O Apagão e a Crise do Neoliberalismo Brasileiro

Enquanto muitos brasileiros seguem há dias sem luz, é momento de analisar os mitos que alimentam a penúria nacional.

Agora com o apagão em São Paulo – só um dos muitos problemas apresentados pela ENEL nos últimos anos – fica um jogo de empurra-empurra entre as responsabilidades de cada esfera e setor do governo e da empresa.

Mas o problema fundamental é que vivemos numa democracia liberal.

Consideramos normal que um monopólio natural seja privatizado. Afinal, martelaram nossas cabeças ao longo dos anos 90 de que “serviço estatal é ruim, serviço privado é bom”.

Não passa pela cabeça dos energúmenos neoliberais que os interesses dos políticos e dos empresários eram os mesmos, porque todos pertenciam à mesma classe e/ou eram parentes uns dos outros – e que, portanto, quando o serviço estatal é ruim é porque alguém tá querendo comprá-lo.

Isso só é possível em uma ordem na qual o poder político e o poder econômico não apenas estão confundidos, mas o econômico é posto acima do político. E também só é possível quando não existe uma compreensão suficiente das funções do Estado, do bem comum, da coisa pública, e de quais são os propósitos da economia.

▸ MATERIAL EXTRAÍDO
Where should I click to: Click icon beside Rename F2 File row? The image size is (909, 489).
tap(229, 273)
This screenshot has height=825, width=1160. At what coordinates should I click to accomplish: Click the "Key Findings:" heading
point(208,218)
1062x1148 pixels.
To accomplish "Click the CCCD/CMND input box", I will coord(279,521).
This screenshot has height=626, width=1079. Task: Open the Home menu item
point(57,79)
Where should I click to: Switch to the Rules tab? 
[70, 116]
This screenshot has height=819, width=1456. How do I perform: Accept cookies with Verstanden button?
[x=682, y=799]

▸ O QUE FAZER
Transcreva na íntegra o texto sobre o apagão e a crise do neoliberalismo, sem alterar nenhuma palavra nem sinal de pontuação.

▸ RESULTADO
O Apagão e a Crise do Neoliberalismo Brasileiro

Enquanto muitos brasileiros seguem há dias sem luz, é momento de analisar os mitos que alimentam a penúria nacional.

Agora com o apagão em São Paulo – só um dos muitos problemas apresentados pela ENEL nos últimos anos – fica um jogo de empurra-empurra entre as responsabilidades de cada esfera e setor do governo e da empresa.

Mas o problema fundamental é que vivemos numa democracia liberal.

Consideramos normal que um monopólio natural seja privatizado. Afinal, martelaram nossas cabeças ao longo dos anos 90 de que “serviço estatal é ruim, serviço privado é bom”.

Não passa pela cabeça dos energúmenos neoliberais que os interesses dos políticos e dos empresários eram os mesmos, porque todos pertenciam à mesma classe e/ou eram parentes uns dos outros – e que, portanto, quando o serviço estatal é ruim é porque alguém tá querendo comprá-lo.

Isso só é possível em uma ordem na qual o poder político e o poder econômico não apenas estão confundidos, mas o econômico é posto acima do político. E também só é possível quando não existe uma compreensão suficiente das funções do Estado, do bem comum, da coisa pública, e de quais são os propósitos da economia.